| Your task |
From the passage on molecule-image callbacks, transcribe verbatim the stretch starting with "It can be used" and going on through "or machine-learning predictions.".

| Document section |

Callbacks are **functions that are executed when you click on a molecule's image**. They can be written in *JavaScript* or *Python*.

It can be used to display some additional information on the molecule or run some more complex code like database queries,  docking or machine-learning predictions.

For Python callbacks, you need to declare a function that takes a dictionnary as first argument. This dictionnary contains all the data related to the molecule you've just clicked on. For example, the SMILES of the molecule will be available as `data["SMILES"]`.

One limitation to keep in mind for Python callbacks is that using print or any other "output" functions inside the callback will not display anything by default. You need to use ipywidgets's `Output` widget to capture what the function is trying to display, and then show it.

In [10]:
output = widgets.Output()
# the Output widget let's us capture the output generated by the callback function
# its presence is mandatory if you want to print/display some info with your callback
@output.capture(clear_output=True, wait=True)
def show_3d(data):
    """Query PubChem to download the SDFile with 3D coordinates and
    display the molecule with py3Dmol
    """
    url = "https://pubchem.ncbi.nlm.nih.gov/rest/pug/compound/smiles/{}/SDF?record_type=3d"
    smi = urllib.parse.quote(data["SMILES"])
    try:
        response = urllib.request.urlopen(url.format(smi))
    except urllib.error.HTTPError:
        print(f"Could not find corresponding match on PubChem")
        print(data["SMILES"])
    else:
        sdf = response.read().decode()
        view = py3Dmol.view(height=300, width=800)
        view.addModel(sdf, "sdf")
        view.setStyle({'stick': {}})
        view.zoomTo()
        view.show()

## Google Colab requirement
try:
    from google import colab
except:
    pass
else:
    colab.output.register_callback("show_3d", show_3d)
##

g = grid.display(
    subset=["ID", "img", "Name"],
    tooltip_trigger="hover",
    callback=show_3d,
)

| Source data |
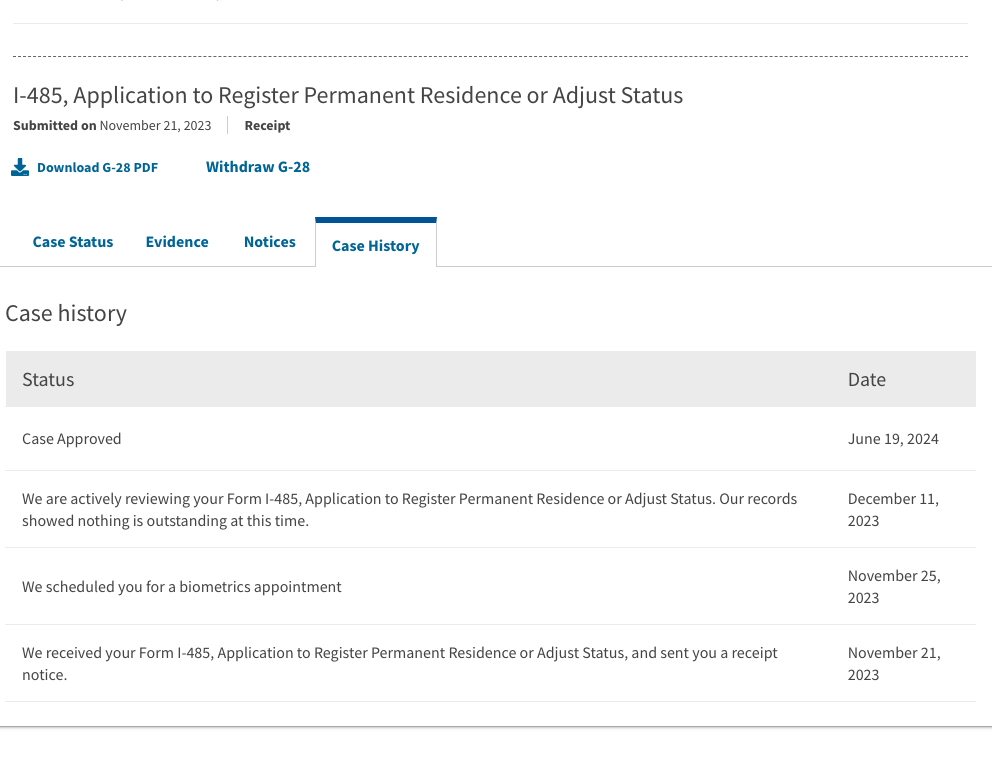992x781 pixels.
Task: Click the Receipt label near submission date
Action: click(x=267, y=126)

| Solution to this problem |
It can be used to display some additional information on the molecule or run some more complex code like database queries,  docking or machine-learning predictions.